### WHAT NEEDS TO BE DONE
Reproduce the stretch of the article on GCC compensation trends from "By Nuno Gomes*" through "their value proposition?", word for word.

### PROVIDED PASSAGE
+ + + + + + +

By Nuno Gomes*
Oil prices… two words that changed the economic context of the GCC in the last 12 months, and consequently the role of Human Resources in the region. But that’s not all: a continuously struggling financial services industry, the war in Yemen, the conflict in Syria, plus more – how are organizations reacting to the impact of these events to improve their value proposition?
2015 has seen one of the biggest shifts in economic momentum in the Middle East region in recent years, certainly since the 2008/09 global economic crisis. The rapid decline in oil prices, from over $100 to less than $50, is seriously putting at risk the growth plans organizations had for their businesses in the region, spurred by the cuts in government spending observed in the last three to six months.
At Mercer, through our various surveys and client interaction, we see already a number of data points that confirm companies’ concerns over the economic situation.
For starters, salary increases forecasts for 2016 in the UAE and Qatar are now recorded at 4.9%, for the first time in five years below 5%. And in Saudi Arabia, the country in the region most affected by the sharp decline in oil prices, increases are expected to hover around 5%, much lower than the traditional 6% seen in the last few years. Looking back at 2015, according to Mercer’s Total Remuneration Surveys (TRS), pay rises in the UAE were at 4.5% and in Saudi Arabia at 4.4%, a clear sign that organizations have already started being more cautious this year about their people investments.
At another level, hiring intentions have considerably declined over the past year. For example, last year, 71% of organizations stated they planned to increase headcount in 2015, but when asked the same question earlier this year, only 57% declared plans to increases headcount during 2015. In Saudi Arabia, the decline was from 79% to 66%.
Hence, 2016 is looking more and more like a year of restrictions, caution, and a focus on improved efficiency from an HR and compensation and benefits perspective. Companies are looking to introduce new and interesting approaches to rewards, and benefit from the macro-economic environment to make necessary or desirable changes.
The dominance of expatriate populations in the workforce across the GCC, particularly in the UAE and Qatar, means compensation practices are quite diverse, more than in most countries in the world. In one market and within the same company, employees coming from the lowest-paying countries in the world coexist with other groups of employees recruited from the highest-paying countries in the world.
This has always been a challenge for organizations operating in the region and for many “Western” multinationals a reality difficult to accept at headquarter level. Moreover, for organizations operating across the Middle East region, the diversity in pay practices and pay levels makes this an even bigger challenge – just consider the pay gap between the UAE and Egypt for example.
To this extent, one key trend in the market is a strong effort to manage this diversity in a more efficient way: to increase internal equity, consolidate compensation practices, and removing differencing policies. Most of these initiatives are proving to increase employee engagement and improve internal job mobility as equity is enhanced.
For a region without a personal income tax regime (the GCC), compensation is overly complicated: multiple allowances, home leave tickets, etc. Surely things could be easier, ask many HR and C&B professionals. But the historic reasons behind existing practices and the simple answer as to why – “because it’s market practice” – have perpetuated such complexity.

+ + + + + + +

(Records from a collection)
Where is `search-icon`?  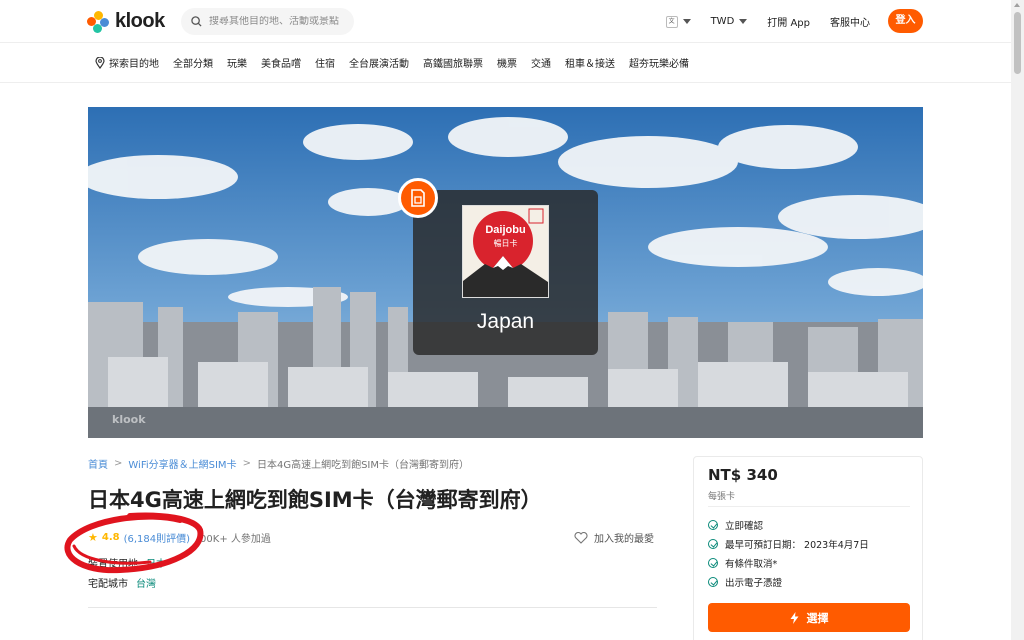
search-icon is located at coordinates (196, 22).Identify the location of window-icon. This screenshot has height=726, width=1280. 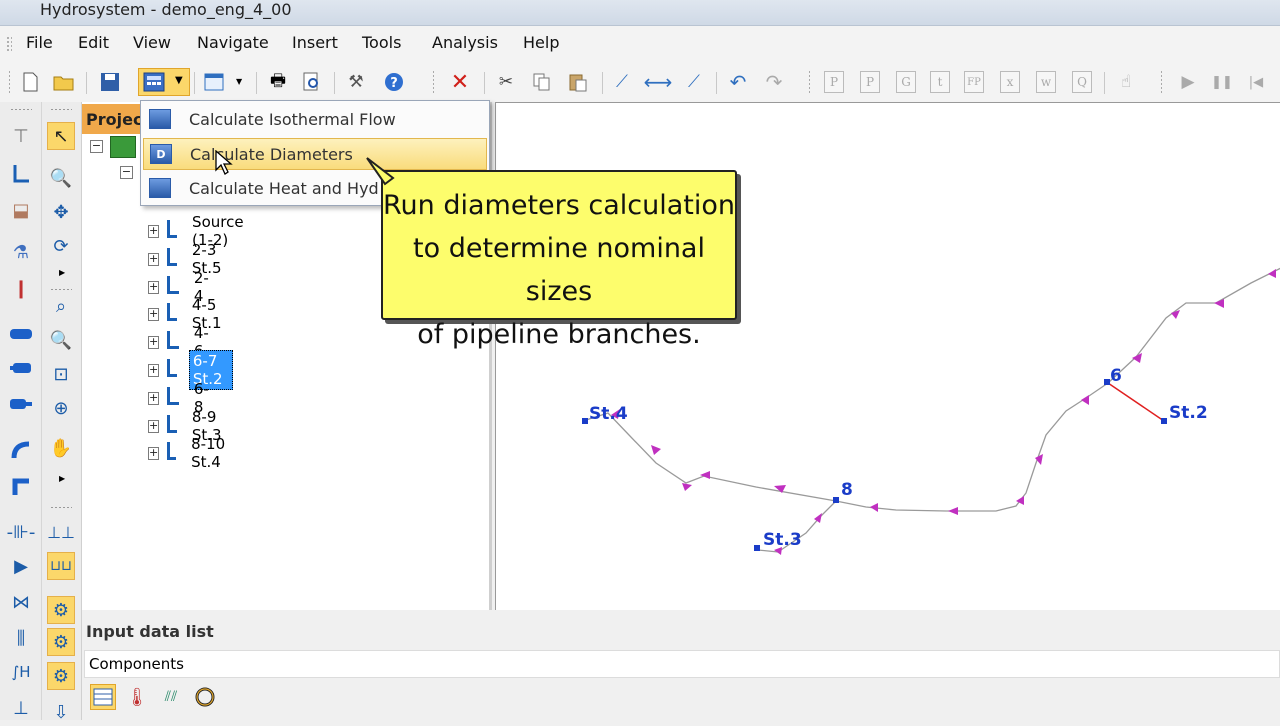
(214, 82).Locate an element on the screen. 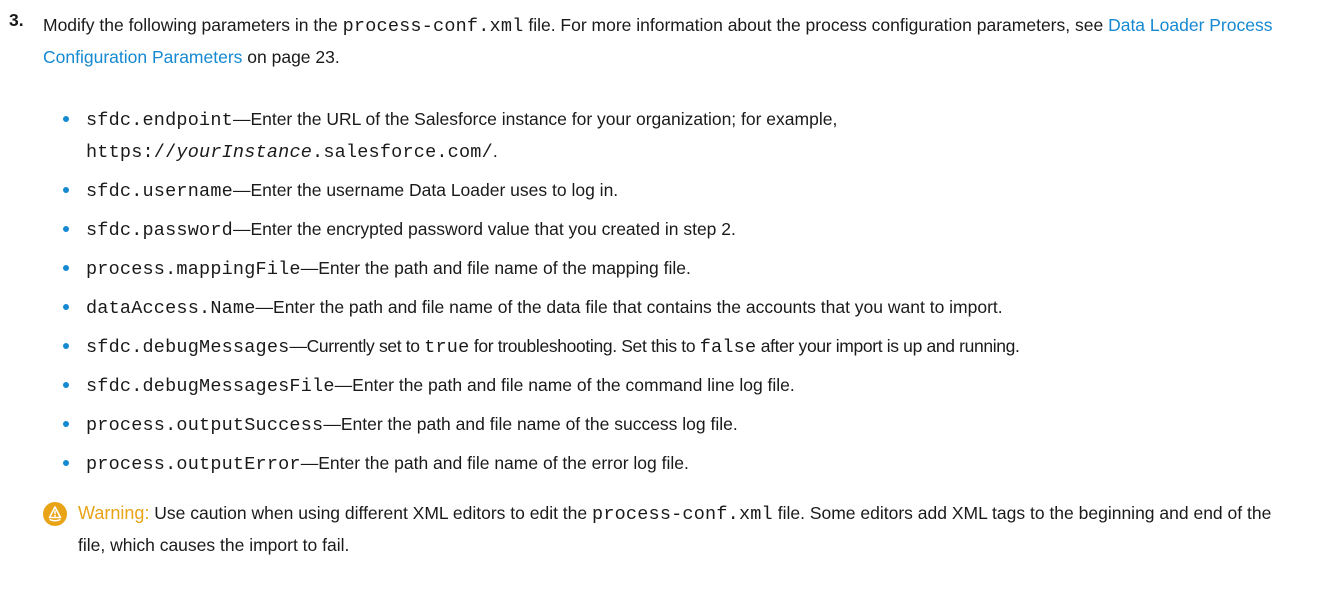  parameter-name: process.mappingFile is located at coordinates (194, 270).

+ + + + + + +

### TASK SOLUTION
By Nuno Gomes*
Oil prices… two words that changed the economic context of the GCC in the last 12 months, and consequently the role of Human Resources in the region. But that’s not all: a continuously struggling financial services industry, the war in Yemen, the conflict in Syria, plus more – how are organizations reacting to the impact of these events to improve their value proposition?